Multiomics reveals the genomic, proteomic and metabolic influences of the histidyl dipeptides on heart

Abstract

AbstractHistidyl dipeptides, are synthesized in the heart via enzyme carnosine synthase (Carns), which facilitates glycolysis and glucose oxidation by proton buffering and attenuate ischemia and reperfusion injury. However, a composite understanding of the histidyl dipeptide mediated responses in the heart are lacking. We performed multilayer omics in the cardio specific Carns overexpressing mice, showing higher myocardial levels of histidyl dipeptides lead to extensive changes in microRNAs that could target the expression of contractile proteins and enzymes involved in β-fatty acid oxidation and citric acid cycle (TCA).
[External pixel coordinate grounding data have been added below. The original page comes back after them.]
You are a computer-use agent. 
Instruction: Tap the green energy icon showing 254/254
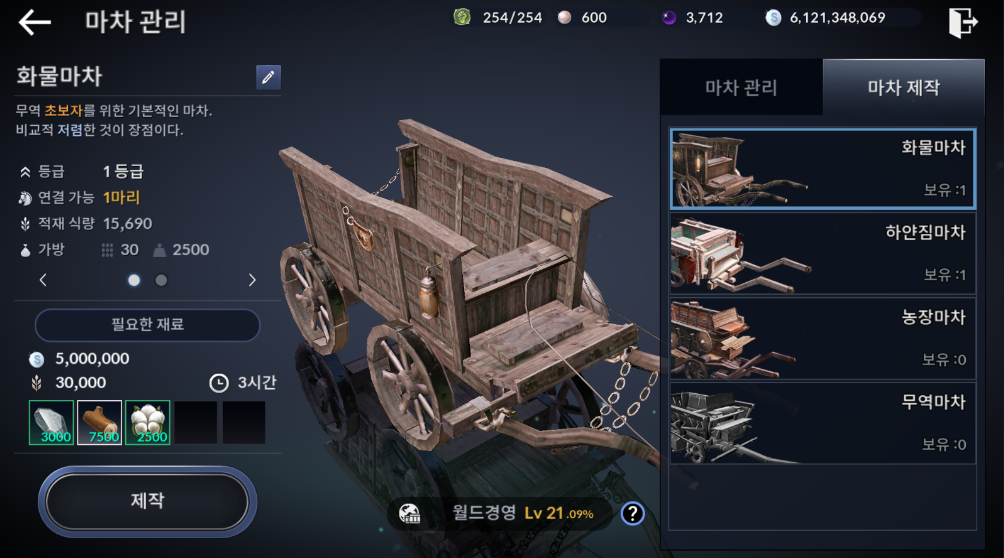pyautogui.click(x=462, y=17)
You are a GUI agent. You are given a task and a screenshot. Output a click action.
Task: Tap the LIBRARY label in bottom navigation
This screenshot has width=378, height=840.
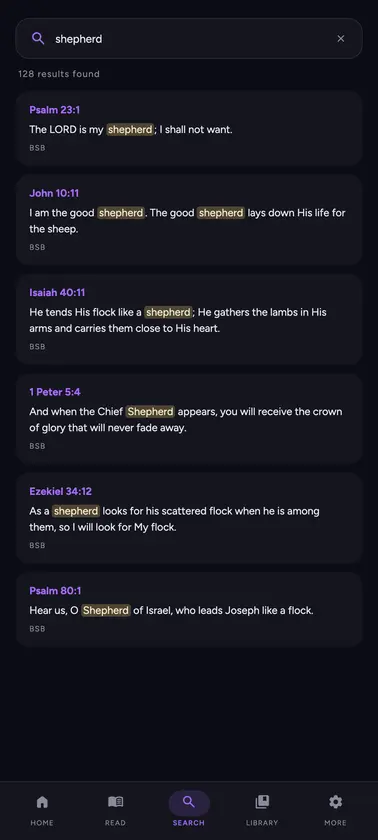point(262,822)
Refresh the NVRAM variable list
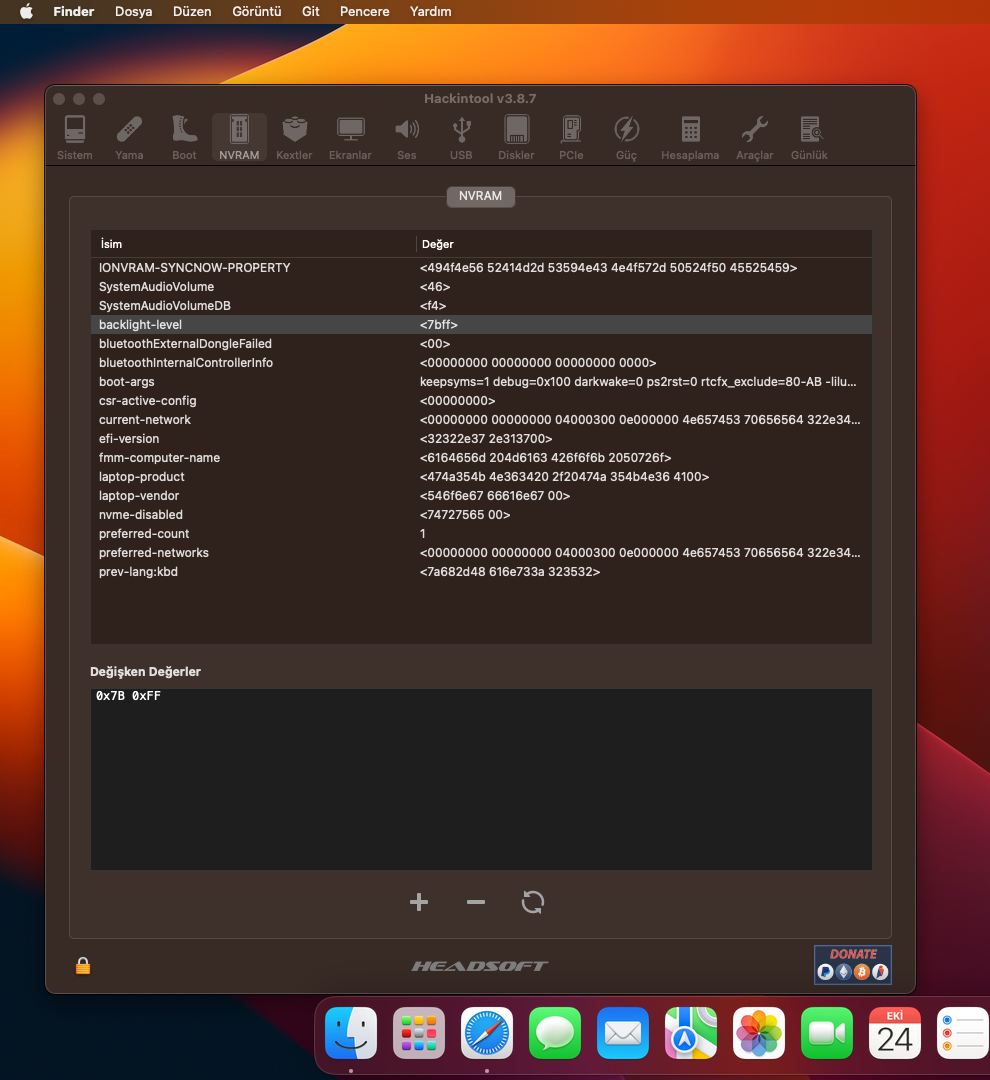Screen dimensions: 990x1080 coord(533,903)
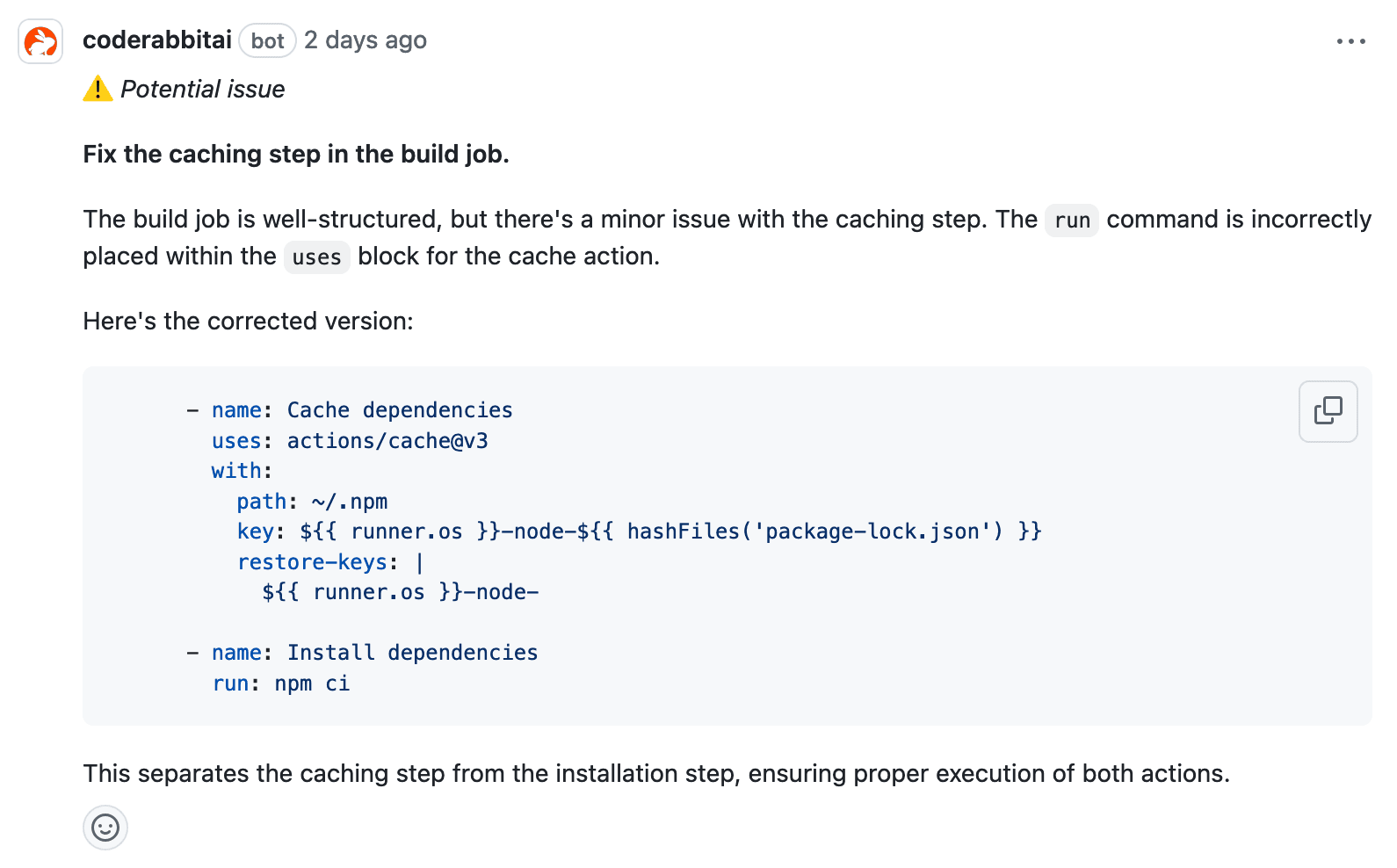Click the inline "uses" code snippet
This screenshot has height=868, width=1397.
coord(316,257)
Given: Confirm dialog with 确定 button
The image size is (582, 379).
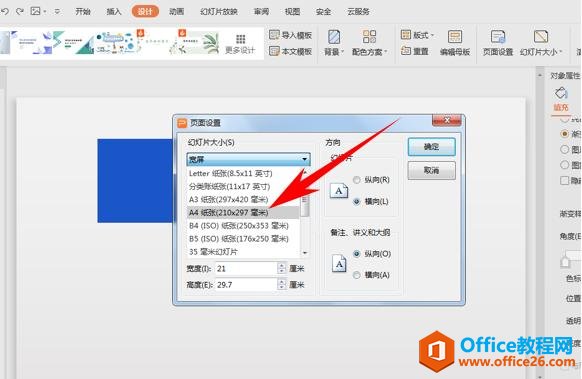Looking at the screenshot, I should point(431,147).
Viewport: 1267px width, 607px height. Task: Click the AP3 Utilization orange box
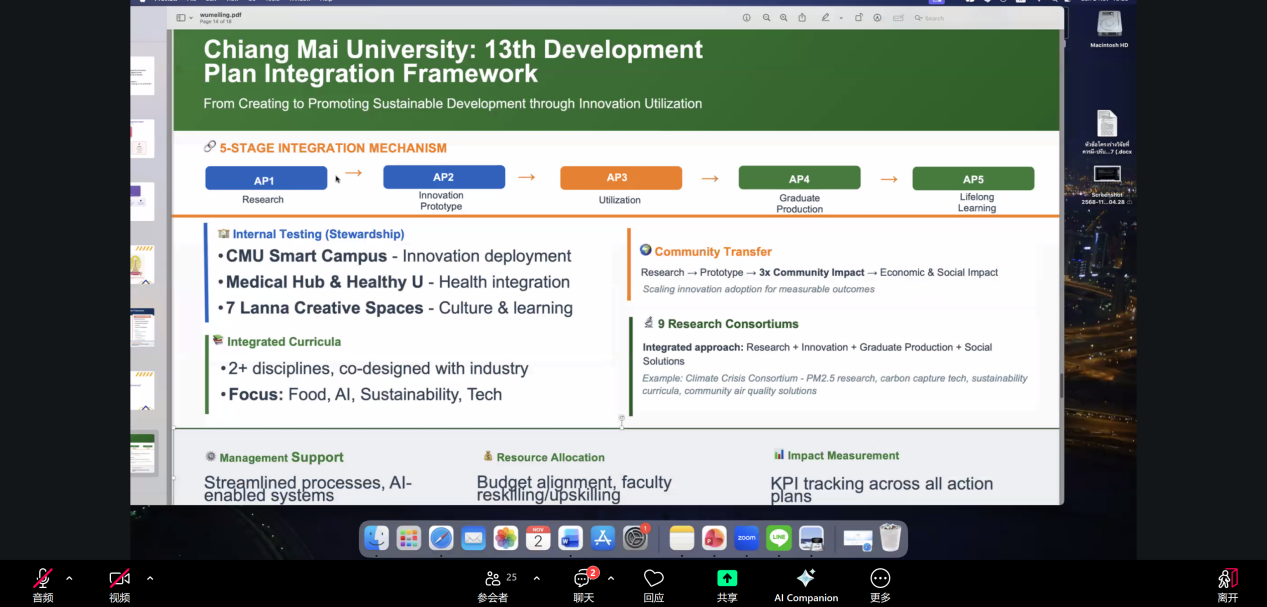tap(620, 178)
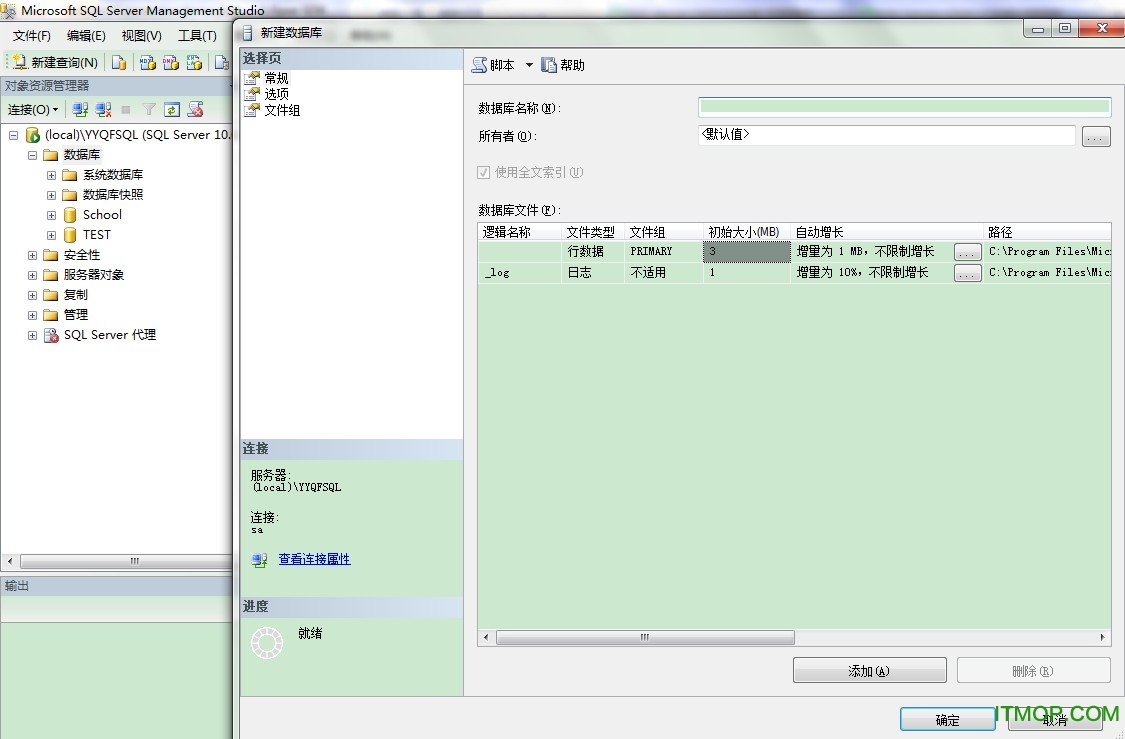Click the 数据库名称 input field

tap(900, 106)
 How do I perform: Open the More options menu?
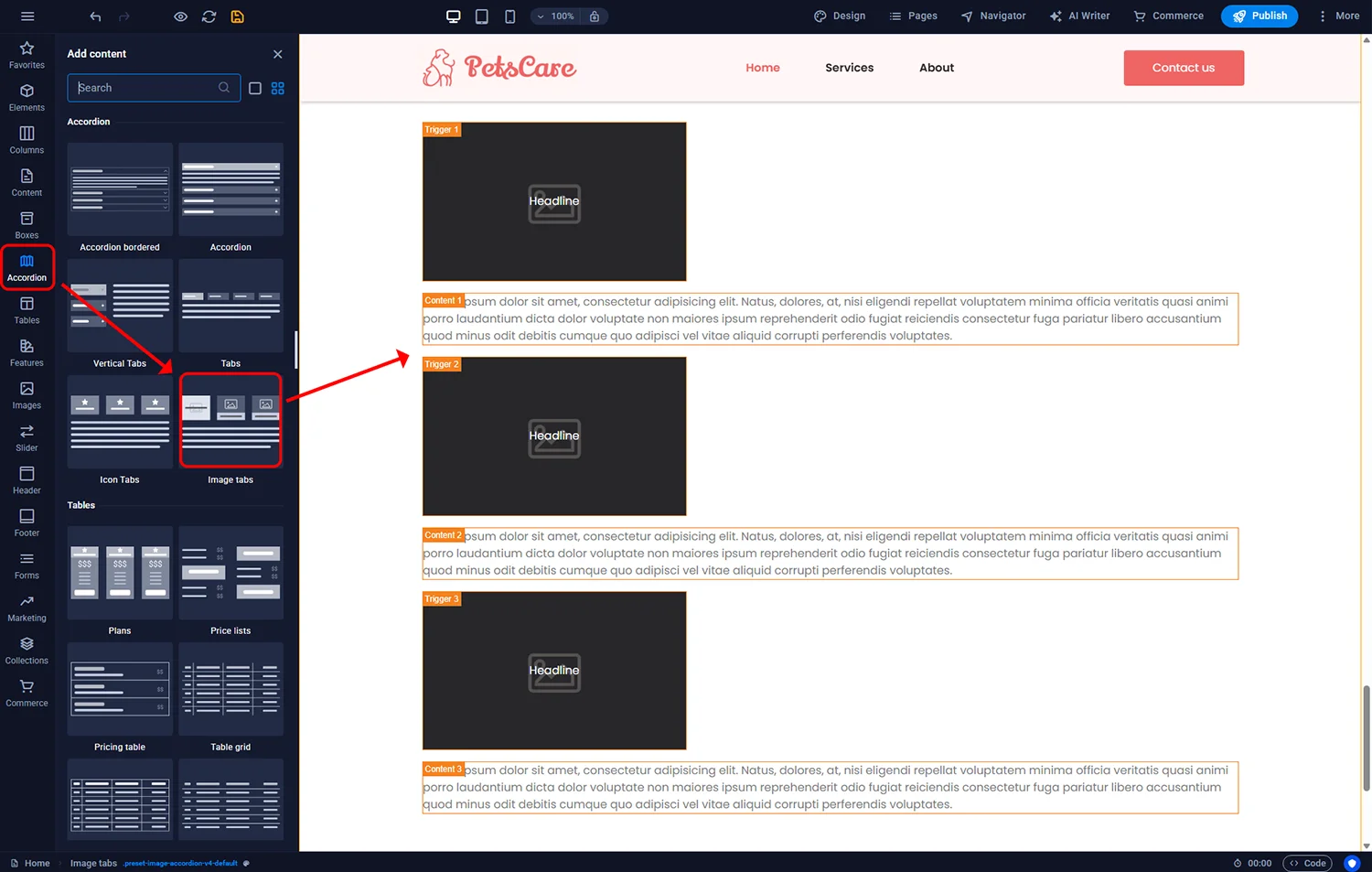[x=1338, y=16]
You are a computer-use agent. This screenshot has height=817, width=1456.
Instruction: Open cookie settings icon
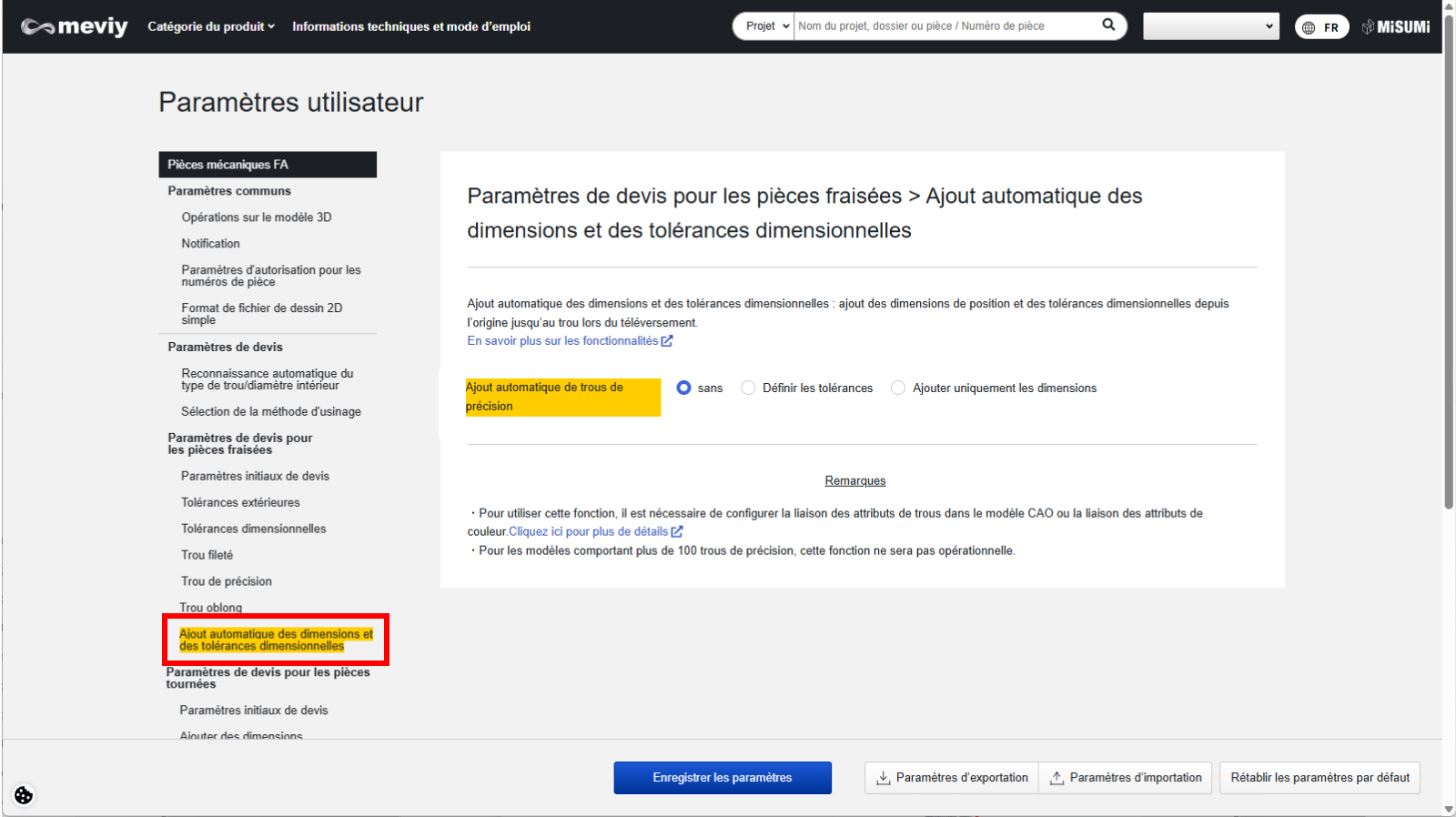[24, 795]
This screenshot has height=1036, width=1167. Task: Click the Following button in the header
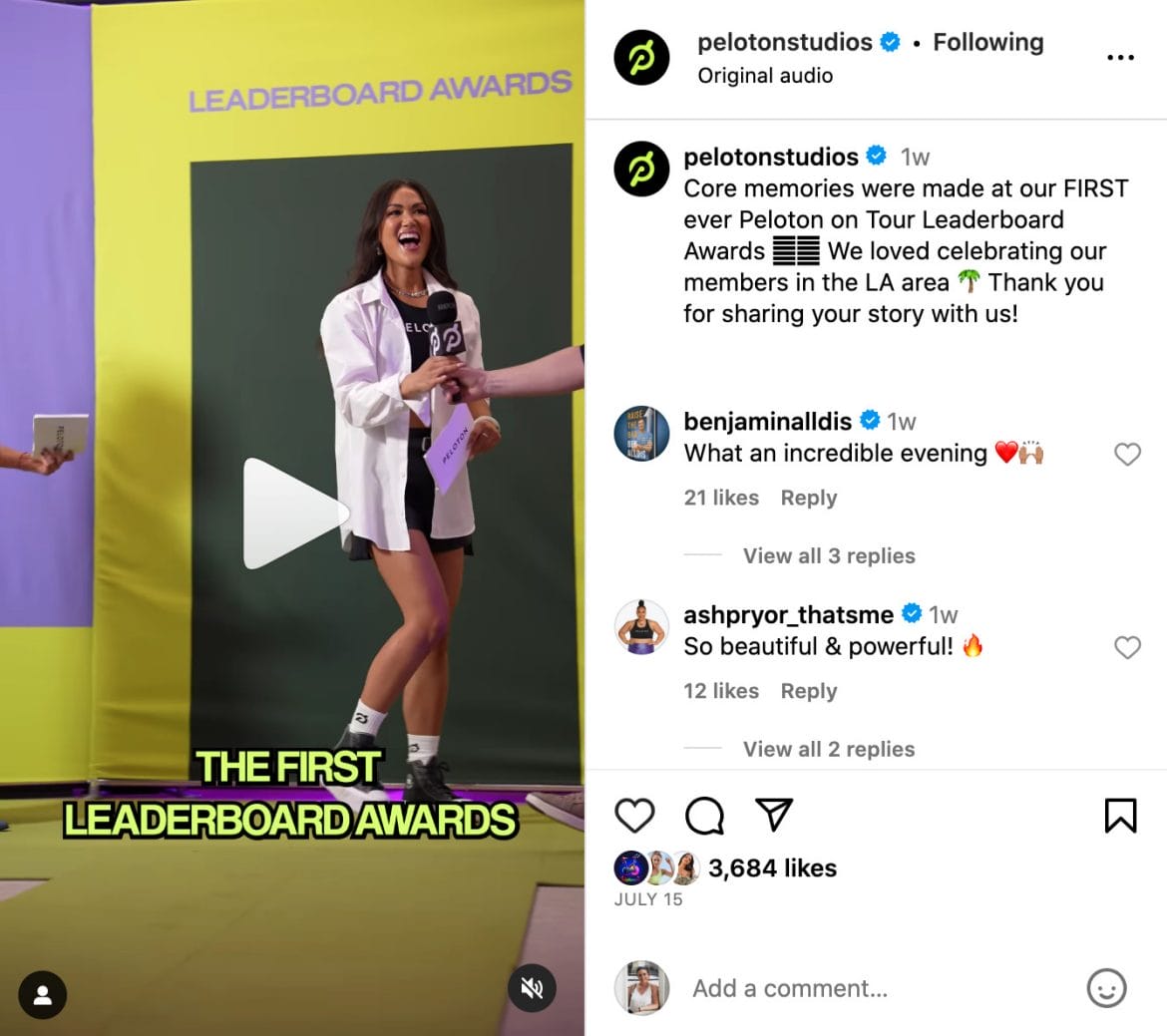[987, 43]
Similarly, global proteomics showed contractile function, fatty acid degradation and TCA cycle, pathways were enriched in the CarnsTg heart. Parallel with these changes, free fatty acids, and TCA intermediate-succinic acid were lower under aerobic and significantly attenuated under anaerobic conditions in the CarnsTg heart. Integration of multiomics data shows β-fatty acid oxidation and TCA cycle exhibit correlative changes at all three levels in CarnsTg heart, suggesting histidyl dipeptides are critical regulators of myocardial structure, function and energetics.